Breast cancer is the most common cancer to afflict women and accounts for approximately one quarter of all female cancers [1]. However, most breast cancers are sporadic and efforts to identify a unifying genetic or epigenetic cause can only explain a small proportion of disease. For instance, genetic variants which predispose to disease are present in approximately 30% of cases [2]. Intriguingly, in Queensland, Australia, the incidence of breast cancer increased from 80/100 000 in 1983 to 117/100 000 in 2002; equivalent to a 45% increase in incidence [3]. Similarly, in the United States of America, there was a 40% increase in the incidence over the 25 years to 2002 [4]. This increase in incidence may be linked to environmental factors that contribute to breast cancer development as exemplified by the increased incidence of breast cancer in Japanese women who migrated to the USA [5,6]. There are also accounts of ‘cancer clusters’ where high incidences of breast cancer are reported in work sites and amongst spouses [7,8]. Some of the increase in disease may be however linked to factors such as increased incidence of obesity [9]. Nonetheless, these observations have fuelled interest in a potential infectious aetiology for breast cancer.

Globally, it is estimated that 16% of all human cancers have an infectious origin [10]. Oncogenesis can be induced i) directly by viral genes, such as high-risk Human Papilloma Virus in cervical and mucosal head and neck cancer, ii) by viruses which reduce host immunity such as human immunodeficiency virus, and iii) by viruses which induce oncogenesis via chronic inflammation such as hepatitis B and C. Indeed, in 1936, it was observed that a transmissible form of mammary tumours in the mouse was caused by an extrachromosomal factor transmitted in breast milk [11], later identified as ‘Mouse Mammary Tumour Virus (MMTV)’ [12]. In all of these instances, tumours were associated with a high viral load which made virus discovery and analysis relatively simple.

Many different infectious agents have been investigated as potential carcinogenic agents in breast cancer, including Human Papilloma Viruses (HPV), MMTV and Epstein-Barr virus (EBV) [13]. However, significant controversy exists in the literature as to the possible role of infection with viruses or other pathogens in human breast cancer. This controversy has been fuelled by the ultralow abundance of viral DNA within the tissue. Furthermore, published reports which investigate the presence of virus in breast tissue vary vastly with respect to the nature of pre-analytical phase (e.g. sample type, nature of storage, sample preparation, laboratory practices) and analytical aspects (e.g. detection method, PCR or probe design, use of controls). This raises the fundamental issue of the most appropriate molecular techniques with which to detect the viruses. The debate which surrounds the putative association of viruses with breast cancer has become more polarised with the now standard use of next generation sequencing technologies.
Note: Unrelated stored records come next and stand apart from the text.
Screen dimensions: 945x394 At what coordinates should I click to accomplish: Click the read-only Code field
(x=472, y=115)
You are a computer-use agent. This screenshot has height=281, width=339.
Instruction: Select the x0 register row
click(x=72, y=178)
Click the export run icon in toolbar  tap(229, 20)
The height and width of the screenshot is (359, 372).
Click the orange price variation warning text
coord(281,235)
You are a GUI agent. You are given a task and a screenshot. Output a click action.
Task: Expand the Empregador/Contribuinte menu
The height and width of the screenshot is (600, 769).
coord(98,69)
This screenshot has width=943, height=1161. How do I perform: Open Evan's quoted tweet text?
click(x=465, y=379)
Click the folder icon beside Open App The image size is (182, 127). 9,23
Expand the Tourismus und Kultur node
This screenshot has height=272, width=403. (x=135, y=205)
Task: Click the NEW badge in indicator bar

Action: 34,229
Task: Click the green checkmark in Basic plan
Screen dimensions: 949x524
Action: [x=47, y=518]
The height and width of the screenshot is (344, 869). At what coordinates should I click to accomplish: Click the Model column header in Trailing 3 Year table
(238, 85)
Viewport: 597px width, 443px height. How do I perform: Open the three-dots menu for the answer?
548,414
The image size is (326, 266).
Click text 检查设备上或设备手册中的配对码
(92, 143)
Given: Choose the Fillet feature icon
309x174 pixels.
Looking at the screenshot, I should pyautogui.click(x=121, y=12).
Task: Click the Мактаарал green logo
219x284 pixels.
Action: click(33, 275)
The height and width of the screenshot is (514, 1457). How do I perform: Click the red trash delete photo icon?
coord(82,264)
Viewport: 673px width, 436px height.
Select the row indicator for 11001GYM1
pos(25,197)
This review will examine the evidence for viral infection as a causative agent in breast cancer and will reference both standard molecular biology techniques in addition to next generation sequencing data. Whilst breast cancer treatment has evolved significantly over the last 30 years, the identification of markers, events or indeed infection associated with disease could be exploited to develop new treatments or induce cures in patients. For this reason, it is important that a unifying rationale toward the analysis and design of pathogen-disease studies; in particular next-generation sequencing data, is used to guide sensible diagnostic and therapeutic interventions in the future.